- Опять двадцать три? – ужаснулся Дик, - О! Мирабель! За что! Это мне за что! Я же сказал тысячи начал… с тобой! Мирабель, глупая мышка!
Потом его слезы раздробили гладкое зеркало запруды.
- Мирабель!
***
Было около трех часов пополудни, когда Дик, наконец, нашел в себе мужество справиться с пароксизмом захлестнувшего его отчаяния. Предстояло дело, ему нужно было собраться. Дик потянулся к своей фляге… Термос, конечно же, а в нем чай. Дик любил именно такой чай, он всегда напоминал ему горы.
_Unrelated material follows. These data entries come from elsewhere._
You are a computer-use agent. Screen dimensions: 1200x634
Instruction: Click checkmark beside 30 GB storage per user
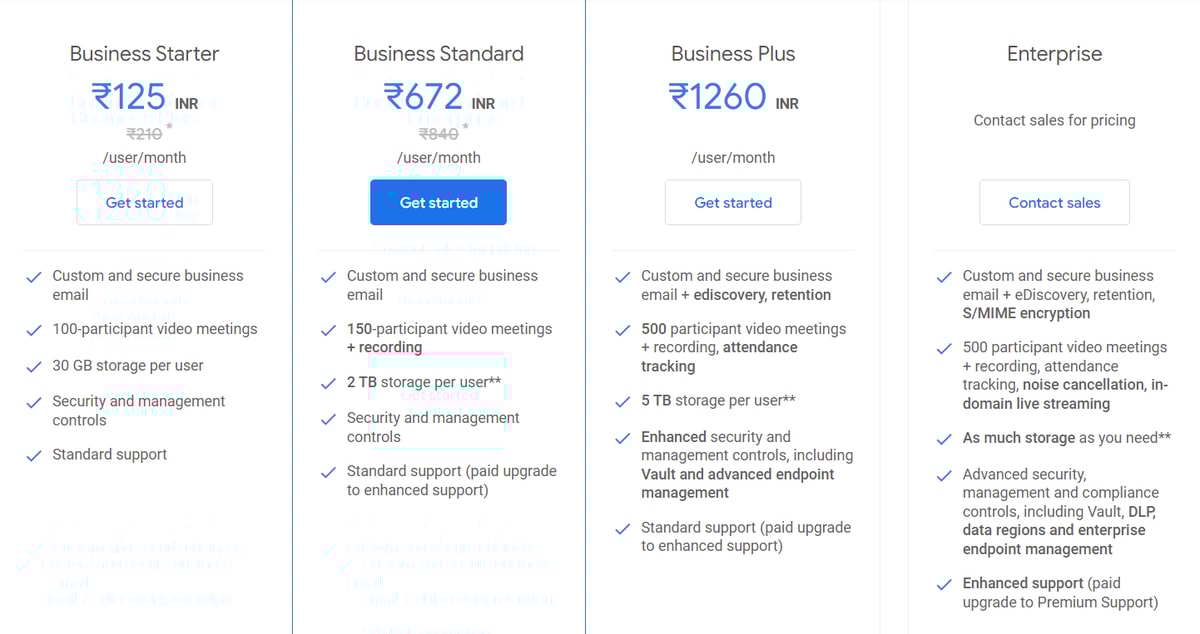point(34,367)
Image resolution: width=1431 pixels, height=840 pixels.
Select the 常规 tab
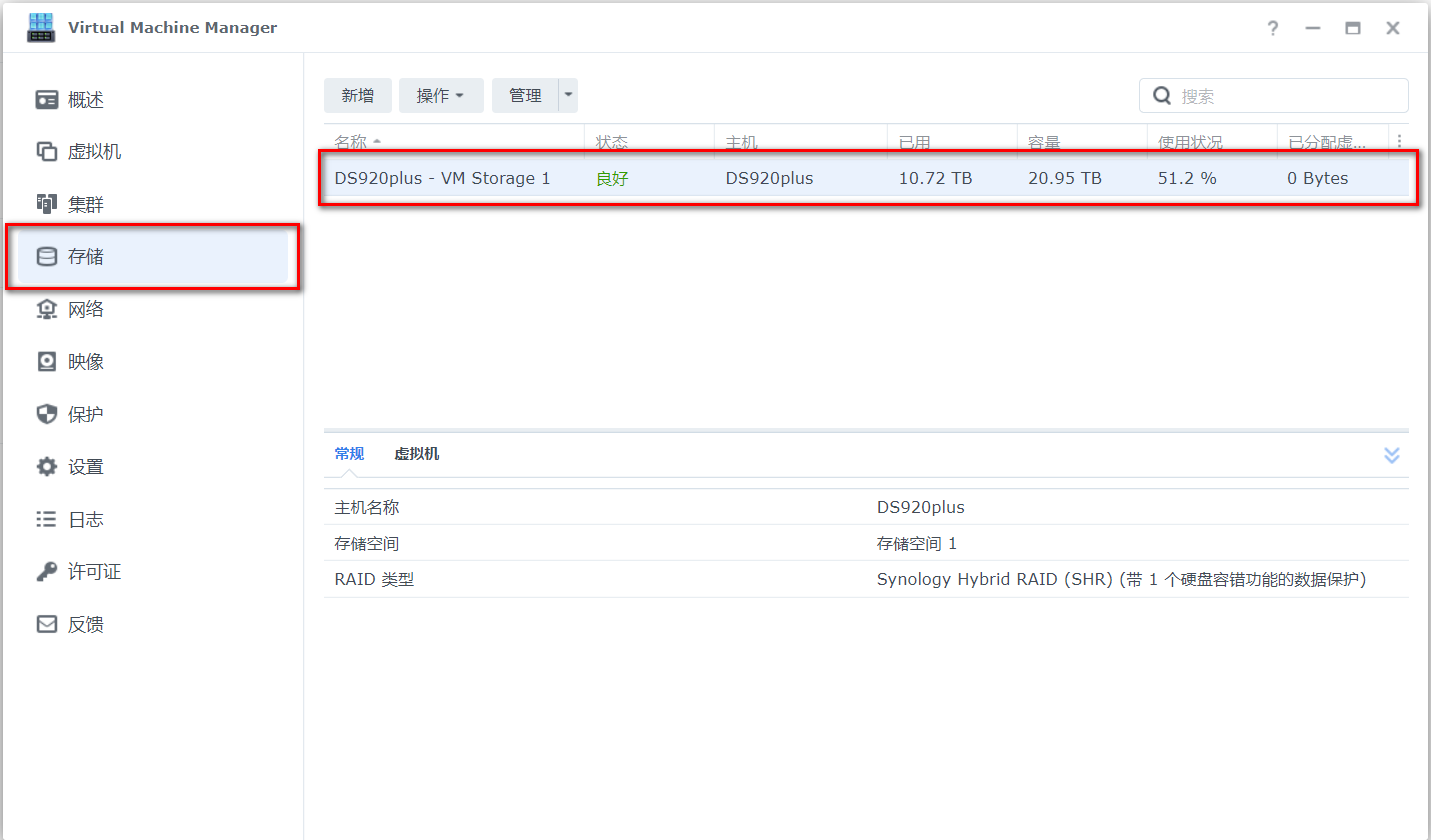click(350, 453)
- Я не пил чаю сотню лет… Мирабель! Нет, ни за какие блага я не соглашусь запить глотком из Леты ни единого мига из прожитых с тобой лет! Но долгая, бесконечно долгая жизнь без тебя! Как ты могла так поступить так со мной! Как же ты могла поступить так со мной!
Дик посидел над запрудой, раскачиваясь от горя. Потом он вспомнил свой давний долг, долг, вернувший его в этот мир.
- А, да, плотина… Надо идти. Не представляю, как и что я могу сделать, но … сделаю, что смогу!
Вся троица сидела в тени опоры монорельсового и выглядели они все точь в точь так, как утром, люди как люди. Новое лицо для Дика, таинственный странник, сказитель, шашлычник, дремотно смежив веки, тянул какую-то древнюю, как мир мелодию. Дик не долго гадал кто перед ним во истинной своей плоти. Его Итака, как всегда была с ним, реяла в воздухе, звучала в каждом вздохе. «Какое плаванье она тебе дала! Не будь Итаки, ты не двинулся бы в путь!»
Водитель вертел в пальцах соломинку, ни жезл и ни кадуцей и лукаво улыбался. Никаких крылатых сандалий и шлема с крылышками, но кто еще бы смог сопроводить его к месту слияния двух таинственных рек! Двух рек…
Перевозчик спрятал под седыми низко нависающими бровями, шальные глаза, но и он недолго оставался для Дика неузнанным. Теперь он ясно видел, с кем вздорил с утра и кого рискнул лишить положенной мзды.
- Отправление в 17.30, - меланхолично уведомил Дика водитель.
- Сэкономил свои полторы кредитки, малый? – хмыкнул канатчик.
- Где плотина? – устало спросил Дик, глубоко, по дну первозданного ущелья стремила свои волны прежняя речка его детства, полная форели.
- Какая плотина? – искренне удивился перевозчик, - А, вот оно! Вспомнил! Была плотина, губернатором выбрали знатного полудурка и он проект похерил. Осталась пара-тройка опор под фундамент! Они тебе нужны? Плотину ему подавай! Канатку не хочешь? Насладился? Новый кандидат в губернаторы сделал подарок народу, олимпийскую слаломную трассу.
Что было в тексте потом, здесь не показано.